THE PROBLEM:
Please reproduce the entries exactly, skipping each picture.
"""
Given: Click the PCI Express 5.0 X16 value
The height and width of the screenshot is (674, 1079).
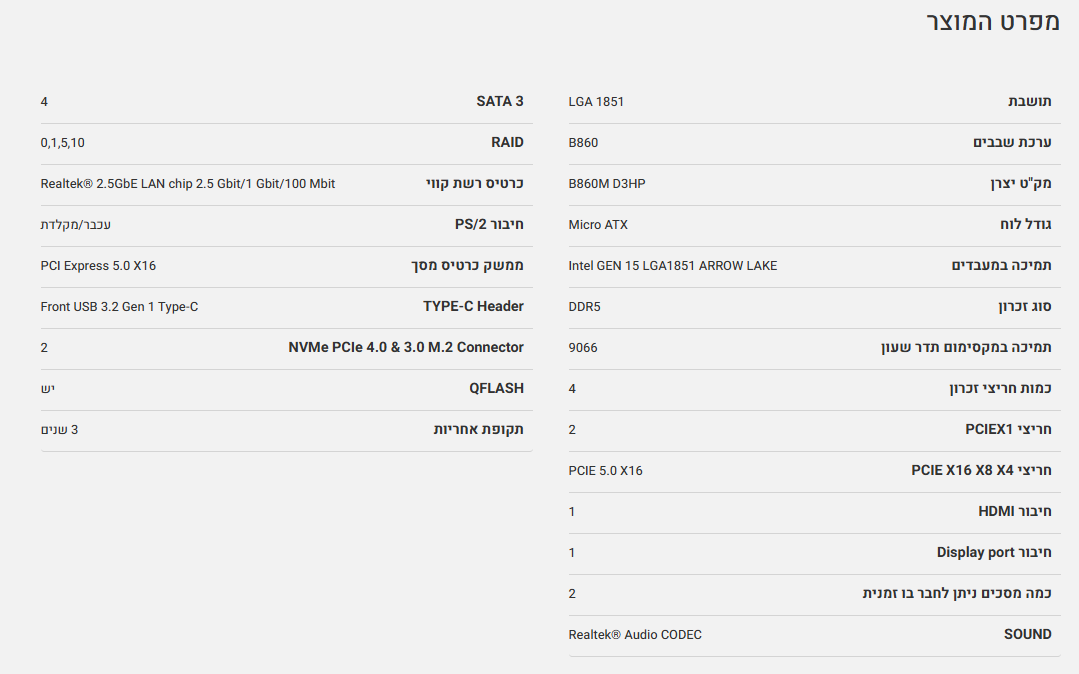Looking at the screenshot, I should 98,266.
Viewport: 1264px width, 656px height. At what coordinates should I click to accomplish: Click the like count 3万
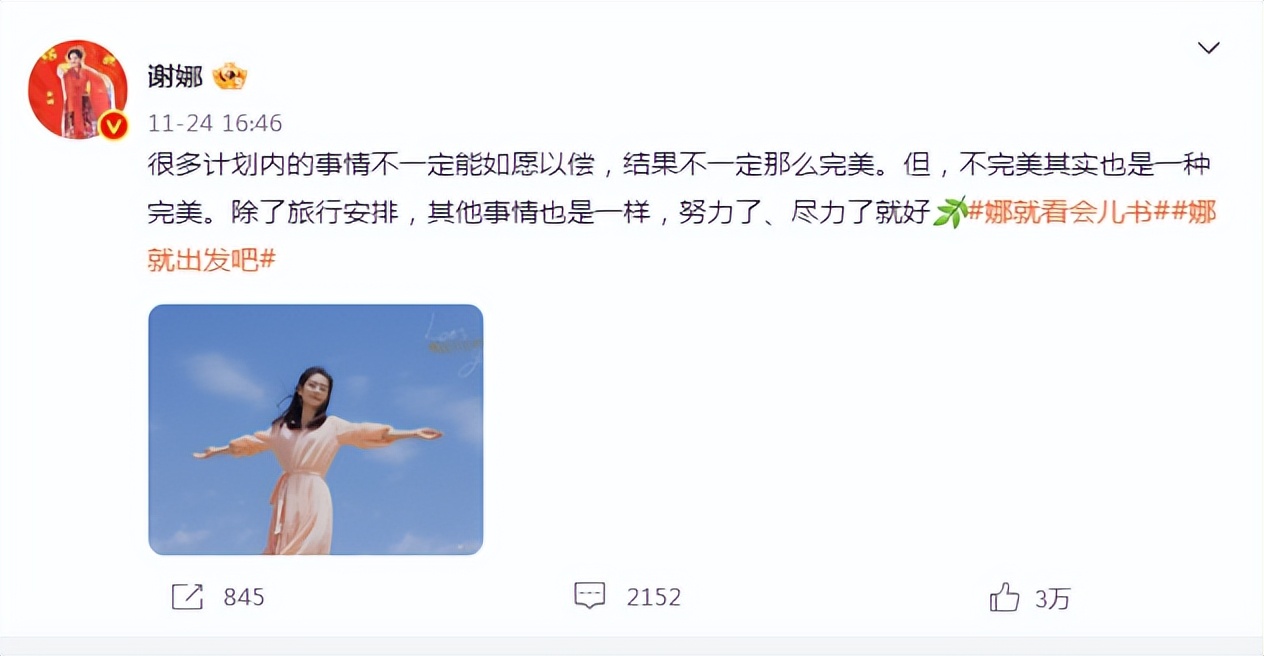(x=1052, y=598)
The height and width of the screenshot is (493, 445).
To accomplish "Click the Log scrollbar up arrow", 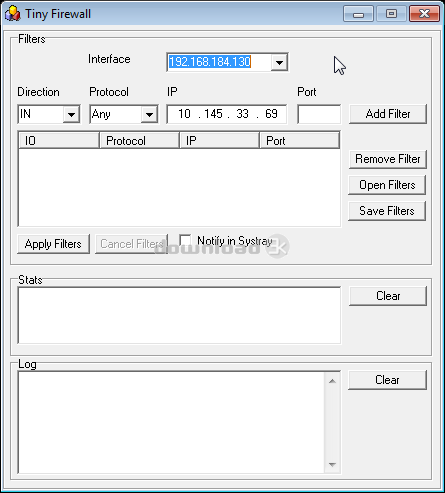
"""
YOUR RESPONSE:
Given: Click the PCI Express 5.0 X16 value
The height and width of the screenshot is (674, 1079).
Looking at the screenshot, I should 98,266.
Viewport: 1264px width, 656px height. At what coordinates should I click to accomplish: Click the like count 3万
(x=1052, y=598)
The height and width of the screenshot is (493, 445).
To accomplish "Click the Log scrollbar up arrow", 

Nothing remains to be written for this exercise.